Gig Workers and Side Hustlers: Advancing Organizational Behavior Research for a Modernized Employee Population

Guest Editors: Jason L. Huang (Michigan State University, USA); Nathan A. Bowling (Wright State University, USA); Dongyuan Wu (Fudan University, China).

Background of the Special Issue:

Gig economy is an economic system that uses online platforms to digitally connect workers with consumers (Duggan et al., 2020). Participation in the gig economy has seen a rapid increase in recent years (SIOP, 2020), thanks in part to the availability of online platforms and flexible work schedules (Kuhn & Galloway, 2019). Platform companies, such as Uber, Lyft, UpWork, and Fiverr, use algorithms to manage gig workers, administering functions such as task assignment, performance evaluation, and compensation (Kellogg et al., 2020; Vallas & Schor, 2020). It is estimated that gig workers in the United States, European countries, and some Asian countries account for 1/6 to 1/3 of the entire workforce (e.g., Manyika et al., 2016). While some people participate in the gig economy on a full-time basis, others hold full-time primary jobs while engaging in the gig economy on the side (also known as side hustling; see Lee, 2012).

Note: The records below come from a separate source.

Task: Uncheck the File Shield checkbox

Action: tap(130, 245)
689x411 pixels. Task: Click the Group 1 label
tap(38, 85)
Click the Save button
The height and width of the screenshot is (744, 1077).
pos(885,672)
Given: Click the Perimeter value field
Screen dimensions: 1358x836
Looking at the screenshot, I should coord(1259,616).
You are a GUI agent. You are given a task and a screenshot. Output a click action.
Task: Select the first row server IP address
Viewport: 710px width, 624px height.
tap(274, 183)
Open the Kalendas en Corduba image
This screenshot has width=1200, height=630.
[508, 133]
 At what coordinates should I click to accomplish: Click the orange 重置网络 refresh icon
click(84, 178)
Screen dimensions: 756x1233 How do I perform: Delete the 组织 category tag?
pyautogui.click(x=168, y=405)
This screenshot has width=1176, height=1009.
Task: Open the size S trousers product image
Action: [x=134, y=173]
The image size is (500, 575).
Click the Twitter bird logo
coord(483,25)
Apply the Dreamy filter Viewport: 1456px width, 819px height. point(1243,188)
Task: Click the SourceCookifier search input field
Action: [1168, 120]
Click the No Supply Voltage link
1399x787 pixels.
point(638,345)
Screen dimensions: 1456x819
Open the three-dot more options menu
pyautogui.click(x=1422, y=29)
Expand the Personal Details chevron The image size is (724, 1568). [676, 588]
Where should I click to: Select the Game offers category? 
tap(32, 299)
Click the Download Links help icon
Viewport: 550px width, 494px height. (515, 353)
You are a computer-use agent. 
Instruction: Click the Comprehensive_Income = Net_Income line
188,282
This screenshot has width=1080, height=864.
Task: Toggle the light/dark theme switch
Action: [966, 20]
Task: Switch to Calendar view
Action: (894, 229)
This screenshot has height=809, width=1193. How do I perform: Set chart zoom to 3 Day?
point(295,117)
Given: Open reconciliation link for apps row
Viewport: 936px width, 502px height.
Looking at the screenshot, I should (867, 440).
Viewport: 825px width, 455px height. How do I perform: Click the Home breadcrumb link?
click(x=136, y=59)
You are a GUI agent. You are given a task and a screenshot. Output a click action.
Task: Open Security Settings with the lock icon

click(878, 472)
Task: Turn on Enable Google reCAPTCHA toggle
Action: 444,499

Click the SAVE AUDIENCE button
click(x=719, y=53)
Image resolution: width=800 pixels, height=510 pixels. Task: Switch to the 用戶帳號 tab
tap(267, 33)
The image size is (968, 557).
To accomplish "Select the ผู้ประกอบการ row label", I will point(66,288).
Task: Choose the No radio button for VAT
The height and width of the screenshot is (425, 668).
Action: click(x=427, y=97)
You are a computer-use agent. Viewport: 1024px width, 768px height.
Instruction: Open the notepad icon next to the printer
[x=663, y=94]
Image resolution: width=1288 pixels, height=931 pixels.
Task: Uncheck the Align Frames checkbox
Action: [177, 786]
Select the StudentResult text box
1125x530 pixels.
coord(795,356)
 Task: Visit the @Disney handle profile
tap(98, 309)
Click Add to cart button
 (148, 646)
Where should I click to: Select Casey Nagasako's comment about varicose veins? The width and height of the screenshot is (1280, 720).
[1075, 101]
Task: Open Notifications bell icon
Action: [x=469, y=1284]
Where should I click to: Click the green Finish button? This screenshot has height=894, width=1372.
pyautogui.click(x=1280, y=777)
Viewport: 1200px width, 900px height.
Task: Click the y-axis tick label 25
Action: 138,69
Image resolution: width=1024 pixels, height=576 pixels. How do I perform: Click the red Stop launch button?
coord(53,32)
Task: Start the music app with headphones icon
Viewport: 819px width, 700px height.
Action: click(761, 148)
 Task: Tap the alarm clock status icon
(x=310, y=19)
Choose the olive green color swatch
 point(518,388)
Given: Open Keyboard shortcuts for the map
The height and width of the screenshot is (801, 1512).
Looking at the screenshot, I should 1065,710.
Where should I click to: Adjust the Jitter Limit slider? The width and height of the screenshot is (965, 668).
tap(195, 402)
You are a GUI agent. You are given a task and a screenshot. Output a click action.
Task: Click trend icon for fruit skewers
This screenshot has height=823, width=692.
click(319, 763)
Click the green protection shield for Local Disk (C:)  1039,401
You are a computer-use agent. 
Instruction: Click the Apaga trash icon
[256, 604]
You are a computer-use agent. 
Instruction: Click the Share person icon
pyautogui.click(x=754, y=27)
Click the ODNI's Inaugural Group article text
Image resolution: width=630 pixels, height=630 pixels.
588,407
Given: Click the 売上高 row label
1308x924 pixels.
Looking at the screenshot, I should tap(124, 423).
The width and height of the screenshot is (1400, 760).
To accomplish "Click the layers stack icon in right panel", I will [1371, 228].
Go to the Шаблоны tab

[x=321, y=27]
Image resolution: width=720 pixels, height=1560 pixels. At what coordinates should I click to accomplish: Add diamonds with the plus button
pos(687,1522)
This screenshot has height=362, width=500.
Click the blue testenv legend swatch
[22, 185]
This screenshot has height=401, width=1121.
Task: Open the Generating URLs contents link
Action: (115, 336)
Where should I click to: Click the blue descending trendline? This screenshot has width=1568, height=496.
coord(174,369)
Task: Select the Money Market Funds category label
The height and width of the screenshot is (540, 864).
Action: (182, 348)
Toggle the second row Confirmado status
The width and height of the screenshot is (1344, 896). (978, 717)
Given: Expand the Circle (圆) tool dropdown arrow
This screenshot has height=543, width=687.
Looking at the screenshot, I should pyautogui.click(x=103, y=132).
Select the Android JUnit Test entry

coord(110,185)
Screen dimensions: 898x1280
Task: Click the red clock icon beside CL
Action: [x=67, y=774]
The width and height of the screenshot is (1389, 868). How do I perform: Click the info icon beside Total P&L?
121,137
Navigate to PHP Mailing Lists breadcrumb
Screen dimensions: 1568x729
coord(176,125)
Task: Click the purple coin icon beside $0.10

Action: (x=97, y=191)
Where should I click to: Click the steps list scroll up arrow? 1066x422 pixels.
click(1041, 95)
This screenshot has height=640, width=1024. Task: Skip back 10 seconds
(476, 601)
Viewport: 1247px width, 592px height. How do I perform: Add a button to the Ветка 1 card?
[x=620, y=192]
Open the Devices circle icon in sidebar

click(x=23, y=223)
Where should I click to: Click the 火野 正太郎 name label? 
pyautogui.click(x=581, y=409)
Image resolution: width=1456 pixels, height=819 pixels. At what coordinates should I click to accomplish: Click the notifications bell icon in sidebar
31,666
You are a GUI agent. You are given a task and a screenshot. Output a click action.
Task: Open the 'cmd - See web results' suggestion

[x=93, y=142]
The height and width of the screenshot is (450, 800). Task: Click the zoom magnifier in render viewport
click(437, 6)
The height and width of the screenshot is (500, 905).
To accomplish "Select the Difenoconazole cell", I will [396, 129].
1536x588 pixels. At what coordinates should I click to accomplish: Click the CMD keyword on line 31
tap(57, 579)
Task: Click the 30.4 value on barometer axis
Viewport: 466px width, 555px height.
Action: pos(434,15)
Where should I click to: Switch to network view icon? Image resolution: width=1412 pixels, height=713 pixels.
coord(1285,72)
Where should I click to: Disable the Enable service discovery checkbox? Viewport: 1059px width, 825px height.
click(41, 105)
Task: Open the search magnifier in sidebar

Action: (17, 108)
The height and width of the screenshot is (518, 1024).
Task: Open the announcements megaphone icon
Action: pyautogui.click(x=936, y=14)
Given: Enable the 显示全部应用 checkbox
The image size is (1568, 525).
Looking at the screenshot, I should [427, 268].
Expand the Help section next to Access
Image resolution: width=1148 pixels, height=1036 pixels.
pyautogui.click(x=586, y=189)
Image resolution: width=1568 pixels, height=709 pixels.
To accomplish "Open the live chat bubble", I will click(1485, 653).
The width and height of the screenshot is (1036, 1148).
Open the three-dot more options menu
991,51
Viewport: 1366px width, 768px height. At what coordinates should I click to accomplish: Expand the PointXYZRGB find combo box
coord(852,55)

Gig economy has attracted scholarly attention from disciplines such as hospitality, sociology, geography, economics, marketing, and information system (e.g., Friedman, 2014; Vallas & Schor, 2020). Researchers in these areas have examined the gig economy with diverse interests in topics such as consumers, algorithm management, and economic development. In sharp contrast, until very recently, there has been a limited number of studies that explore how participation in this new form of employment relationship affects workers’ attitudes, perceptions, and behaviors.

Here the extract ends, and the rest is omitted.